* [Description of the task]:
Reproduce the listing that follows, unchanged and complete.

* [Supplied information]:

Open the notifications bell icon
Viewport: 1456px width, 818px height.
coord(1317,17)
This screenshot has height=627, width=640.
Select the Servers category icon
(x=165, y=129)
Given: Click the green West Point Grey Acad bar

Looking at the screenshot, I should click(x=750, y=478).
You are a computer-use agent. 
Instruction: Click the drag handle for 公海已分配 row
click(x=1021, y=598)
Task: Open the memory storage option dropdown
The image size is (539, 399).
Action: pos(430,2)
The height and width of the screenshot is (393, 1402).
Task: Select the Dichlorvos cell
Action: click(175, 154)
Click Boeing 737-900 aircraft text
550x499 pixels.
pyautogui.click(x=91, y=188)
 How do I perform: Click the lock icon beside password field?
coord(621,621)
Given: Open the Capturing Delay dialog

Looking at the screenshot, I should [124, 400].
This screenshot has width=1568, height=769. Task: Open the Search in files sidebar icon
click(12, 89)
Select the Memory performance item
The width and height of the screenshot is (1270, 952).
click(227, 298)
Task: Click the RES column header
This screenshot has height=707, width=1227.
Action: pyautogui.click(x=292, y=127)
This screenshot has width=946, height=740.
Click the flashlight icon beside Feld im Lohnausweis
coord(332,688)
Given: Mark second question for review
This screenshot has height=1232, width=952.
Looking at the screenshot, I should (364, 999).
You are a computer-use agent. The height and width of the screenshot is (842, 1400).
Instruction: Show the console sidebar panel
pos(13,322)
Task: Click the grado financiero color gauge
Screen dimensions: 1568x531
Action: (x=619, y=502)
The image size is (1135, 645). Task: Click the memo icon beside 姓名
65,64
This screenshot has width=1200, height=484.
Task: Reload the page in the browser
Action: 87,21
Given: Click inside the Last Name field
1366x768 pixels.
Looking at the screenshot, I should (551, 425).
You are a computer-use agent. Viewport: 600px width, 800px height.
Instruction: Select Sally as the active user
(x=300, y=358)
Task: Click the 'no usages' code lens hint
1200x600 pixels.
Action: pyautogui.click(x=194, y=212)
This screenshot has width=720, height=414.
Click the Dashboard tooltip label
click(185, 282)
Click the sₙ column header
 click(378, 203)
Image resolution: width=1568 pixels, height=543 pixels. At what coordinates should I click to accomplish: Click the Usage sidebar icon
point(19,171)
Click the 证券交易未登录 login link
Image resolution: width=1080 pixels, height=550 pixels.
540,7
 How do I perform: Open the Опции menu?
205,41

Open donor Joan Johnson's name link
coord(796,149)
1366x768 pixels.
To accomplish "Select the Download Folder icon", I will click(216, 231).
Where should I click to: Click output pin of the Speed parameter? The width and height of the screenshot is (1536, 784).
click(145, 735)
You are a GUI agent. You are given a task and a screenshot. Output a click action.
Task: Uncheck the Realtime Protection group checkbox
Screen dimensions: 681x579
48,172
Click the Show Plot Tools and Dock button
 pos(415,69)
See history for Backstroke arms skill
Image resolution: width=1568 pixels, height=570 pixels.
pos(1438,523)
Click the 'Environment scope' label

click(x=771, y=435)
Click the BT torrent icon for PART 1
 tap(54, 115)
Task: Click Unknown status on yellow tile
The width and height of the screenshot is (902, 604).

* [Written response]:
Open the notifications bell icon
Viewport: 1456px width, 818px height.
coord(1317,17)
This screenshot has height=627, width=640.
Select the Servers category icon
(x=165, y=129)
Given: Click the green West Point Grey Acad bar

Looking at the screenshot, I should click(x=750, y=478).
You are a computer-use agent. 
Instruction: Click the drag handle for 公海已分配 row
click(x=1021, y=598)
Task: Open the memory storage option dropdown
The image size is (539, 399).
Action: pos(430,2)
The height and width of the screenshot is (393, 1402).
Task: Select the Dichlorvos cell
Action: click(175, 154)
Click Boeing 737-900 aircraft text
550x499 pixels.
pyautogui.click(x=91, y=188)
 How do I perform: Click the lock icon beside password field?
coord(621,621)
Given: Open the Capturing Delay dialog

Looking at the screenshot, I should [124, 400].
This screenshot has width=1568, height=769. Task: Open the Search in files sidebar icon
click(12, 89)
Select the Memory performance item
The width and height of the screenshot is (1270, 952).
click(227, 298)
Task: Click the RES column header
This screenshot has height=707, width=1227.
Action: pyautogui.click(x=292, y=127)
This screenshot has width=946, height=740.
Click the flashlight icon beside Feld im Lohnausweis
coord(332,688)
Given: Mark second question for review
This screenshot has height=1232, width=952.
Looking at the screenshot, I should (364, 999).
You are a computer-use agent. The height and width of the screenshot is (842, 1400).
Instruction: Show the console sidebar panel
pos(13,322)
Task: Click the grado financiero color gauge
Screen dimensions: 1568x531
Action: (x=619, y=502)
The image size is (1135, 645). Task: Click the memo icon beside 姓名
65,64
This screenshot has width=1200, height=484.
Task: Reload the page in the browser
Action: 87,21
Given: Click inside the Last Name field
1366x768 pixels.
Looking at the screenshot, I should (551, 425).
You are a computer-use agent. Viewport: 600px width, 800px height.
Instruction: Select Sally as the active user
(x=300, y=358)
Task: Click the 'no usages' code lens hint
1200x600 pixels.
Action: pyautogui.click(x=194, y=212)
This screenshot has width=720, height=414.
Click the Dashboard tooltip label
click(185, 282)
Click the sₙ column header
 click(378, 203)
Image resolution: width=1568 pixels, height=543 pixels. At what coordinates should I click to accomplish: Click the Usage sidebar icon
point(19,171)
Click the 证券交易未登录 login link
Image resolution: width=1080 pixels, height=550 pixels.
540,7
 How do I perform: Open the Опции menu?
205,41

Open donor Joan Johnson's name link
coord(796,149)
1366x768 pixels.
To accomplish "Select the Download Folder icon", I will click(216, 231).
Where should I click to: Click output pin of the Speed parameter? The width and height of the screenshot is (1536, 784).
click(145, 735)
You are a GUI agent. You are given a task and a screenshot. Output a click action.
Task: Uncheck the Realtime Protection group checkbox
Screen dimensions: 681x579
48,172
Click the Show Plot Tools and Dock button
 pos(415,69)
See history for Backstroke arms skill
Image resolution: width=1568 pixels, height=570 pixels.
pos(1438,523)
Click the 'Environment scope' label

click(x=771, y=435)
Click the BT torrent icon for PART 1
 tap(54, 115)
Task: Click Unknown status on yellow tile
The width and height of the screenshot is (902, 604).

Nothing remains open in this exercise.